**THE PROBLEM**
When you reach the line containing "Screen dimensions: 590x1278" in the entries below, start writing out each line exactly, and stop after the line containing "Screen dimensions: 938x911".

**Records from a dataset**
===============

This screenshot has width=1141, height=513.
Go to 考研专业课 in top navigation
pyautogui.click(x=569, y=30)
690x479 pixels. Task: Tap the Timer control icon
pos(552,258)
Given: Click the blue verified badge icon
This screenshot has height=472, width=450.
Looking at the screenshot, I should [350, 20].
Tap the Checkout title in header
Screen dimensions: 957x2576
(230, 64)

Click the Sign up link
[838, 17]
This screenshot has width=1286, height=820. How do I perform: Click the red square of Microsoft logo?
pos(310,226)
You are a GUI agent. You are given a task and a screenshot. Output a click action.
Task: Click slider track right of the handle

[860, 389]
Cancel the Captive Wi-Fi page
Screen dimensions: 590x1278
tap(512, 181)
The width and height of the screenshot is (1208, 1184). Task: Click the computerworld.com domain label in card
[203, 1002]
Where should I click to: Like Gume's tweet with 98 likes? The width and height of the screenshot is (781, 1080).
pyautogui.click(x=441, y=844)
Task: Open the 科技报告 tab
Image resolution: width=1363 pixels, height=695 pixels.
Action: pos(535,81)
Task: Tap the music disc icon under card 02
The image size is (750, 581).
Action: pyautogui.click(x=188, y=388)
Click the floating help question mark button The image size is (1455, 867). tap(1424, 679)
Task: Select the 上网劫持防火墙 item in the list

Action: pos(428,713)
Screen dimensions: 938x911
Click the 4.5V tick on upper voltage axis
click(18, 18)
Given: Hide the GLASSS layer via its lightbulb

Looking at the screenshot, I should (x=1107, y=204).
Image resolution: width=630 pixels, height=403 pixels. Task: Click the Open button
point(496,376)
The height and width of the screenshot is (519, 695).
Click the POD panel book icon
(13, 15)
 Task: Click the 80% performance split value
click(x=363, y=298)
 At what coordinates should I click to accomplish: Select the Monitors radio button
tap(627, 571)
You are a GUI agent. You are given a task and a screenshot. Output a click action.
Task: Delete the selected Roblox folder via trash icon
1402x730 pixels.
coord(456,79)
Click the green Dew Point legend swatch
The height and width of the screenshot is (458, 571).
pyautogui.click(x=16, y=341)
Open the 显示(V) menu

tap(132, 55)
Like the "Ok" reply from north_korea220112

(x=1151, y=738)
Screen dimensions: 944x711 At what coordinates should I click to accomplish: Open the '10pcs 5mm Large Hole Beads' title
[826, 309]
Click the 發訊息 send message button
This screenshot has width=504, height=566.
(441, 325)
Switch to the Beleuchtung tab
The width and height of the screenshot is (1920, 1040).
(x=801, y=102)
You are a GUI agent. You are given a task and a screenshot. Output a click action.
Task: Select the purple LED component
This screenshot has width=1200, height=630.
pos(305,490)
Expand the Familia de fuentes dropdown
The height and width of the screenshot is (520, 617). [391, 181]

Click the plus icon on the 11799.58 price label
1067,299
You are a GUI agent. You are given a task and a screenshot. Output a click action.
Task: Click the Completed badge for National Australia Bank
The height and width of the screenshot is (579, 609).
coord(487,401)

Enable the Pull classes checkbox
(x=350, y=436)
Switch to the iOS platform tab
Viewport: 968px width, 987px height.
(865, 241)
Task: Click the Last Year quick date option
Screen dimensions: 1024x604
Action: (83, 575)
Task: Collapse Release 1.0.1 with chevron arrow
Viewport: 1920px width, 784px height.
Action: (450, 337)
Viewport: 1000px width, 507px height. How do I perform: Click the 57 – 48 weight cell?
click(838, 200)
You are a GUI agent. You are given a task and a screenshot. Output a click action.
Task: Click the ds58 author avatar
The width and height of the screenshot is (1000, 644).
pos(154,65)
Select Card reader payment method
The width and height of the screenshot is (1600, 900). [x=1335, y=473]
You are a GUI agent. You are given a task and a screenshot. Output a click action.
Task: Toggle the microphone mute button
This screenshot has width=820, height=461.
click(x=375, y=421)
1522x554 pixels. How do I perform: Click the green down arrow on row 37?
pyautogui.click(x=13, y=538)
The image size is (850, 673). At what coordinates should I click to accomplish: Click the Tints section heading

===============

**PROBLEM SOLUTION**
Screen dimensions: 590x1278
tap(512, 181)
The width and height of the screenshot is (1208, 1184). Task: Click the computerworld.com domain label in card
[203, 1002]
Where should I click to: Like Gume's tweet with 98 likes? The width and height of the screenshot is (781, 1080).
pyautogui.click(x=441, y=844)
Task: Open the 科技报告 tab
Image resolution: width=1363 pixels, height=695 pixels.
Action: pos(535,81)
Task: Tap the music disc icon under card 02
The image size is (750, 581).
Action: pyautogui.click(x=188, y=388)
Click the floating help question mark button The image size is (1455, 867). tap(1424, 679)
Task: Select the 上网劫持防火墙 item in the list

Action: pos(428,713)
Screen dimensions: 938x911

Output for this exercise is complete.